The collective repository might not be running. Check to see if the collective repository has started.

If the target is a collective controller, verify that the replica set is active. If most of the collective controller replicas are not started, this message is displayed. Start the remaining replicas.

The server configuration might be incomplete. Make sure that the server is properly configured.

CWWKX0215E: There was a problem with the user name or password provided.

Message:

Error: CWWKX0215E: There was a problem with the user name or password provided. The server responded with code 401 and message 'Unauthorized'

Cause:

The user name and password might be incorrect. Make sure that the user name and password are correct for the target server.

The user might not be granted the Administrator role. Make sure that the user is granted the Administrative role, or choose a different user.

The security configuration for the target server might be incomplete. Make sure that the security configuration is defined and the security service reports as ready (CWWKS0008I).

CWWKX8057I: The collective member is unable to establish a connection to any of the collective controllers. Configured controllers: [host_name:port_number]

Message:

CWWKX8057I: The collective member is unable to establish a connection to any of the collective controllers. Configured controllers: [test.ibm.com:8889]

Cause:

The servers might not be running. Verify that the collective controller and member servers are running.

If the servers are running, determine whether the SSL configuration in the server.xml of the controller or a member changed recently. If this CWWKX8057I message occurs in the member, then the controller is more likely to have an incorrect SSL configuration. If this message occurs in the controller, then a member is more likely to have an incorrect SSL configuration. The problem can occur when a configuration does not use a quickStartSecurity element.

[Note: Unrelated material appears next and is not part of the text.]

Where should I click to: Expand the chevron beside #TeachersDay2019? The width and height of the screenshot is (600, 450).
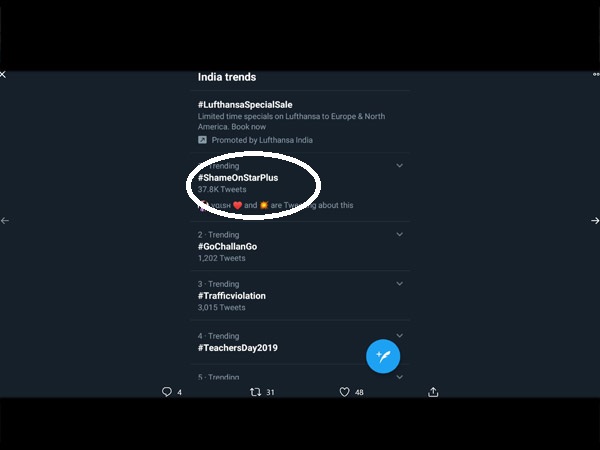[399, 336]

To fix a problem with the SSL configuration, check the following in the server.xml file:

Ensure that the administrator role is configured. You can map management roles to compare quickStartSecurity element settings to those for basic or LDAP registry.
Review and update the SSL configuration as needed.
1. Check any default SSL configuration. Look for <sslDefault sslRef="LDAPSSLSettings"></sslDefault> to see if the server.xml file contains a default configuration and to see if it is necessary to specify one SSL configuration as the default.
  If the <sslDefault sslRef="LDAPSSLSettings"></sslDefault> configuration is not necessary, remove it so the configuration has two or more SSL configurations (for example, one for the collective, one for LDAP) to use.
  
  If the default configuration is necessary, keep the <sslDefault sslRef="LDAPSSLSettings"></sslDefault> line and proceed to steps b and c to add client authentication and import certificates to the default SSL configuration. See Configuring LDAP user registries in Liberty.
2. Enable client authentication. Configure the HTTPS port for the server with clientAuthenticationSupported="true.
  For example, a collective controller that uses LDAP SSL default for security must have clientAuthenticationSupported="true in its ssl element to work with a collective member.
3. Import necessary certificates.
  You can use the keytool command to import certificates.
  
  If you are using the PKCS12 keystore, the default truststore must include certificates from the collectiveTrust.p12 file.
  
  If you are using the JKS keystore, the default truststore must include certificates from the collectiveTrust.jks file.

Background information:

By default, <sslDefault sslRef> points to defaultSSLSettings. Changing <sslDefault sslRef> in the collective controller configuration to point to something other than defaultSSLSettings, such as <sslDefault sslRef="LDAPSSLSettings"/>, causes the CWWKX8057I error unless the configuration has clientAuthenticationSupported="true" and the Liberty server trusts any SSL peer that has a client certificate.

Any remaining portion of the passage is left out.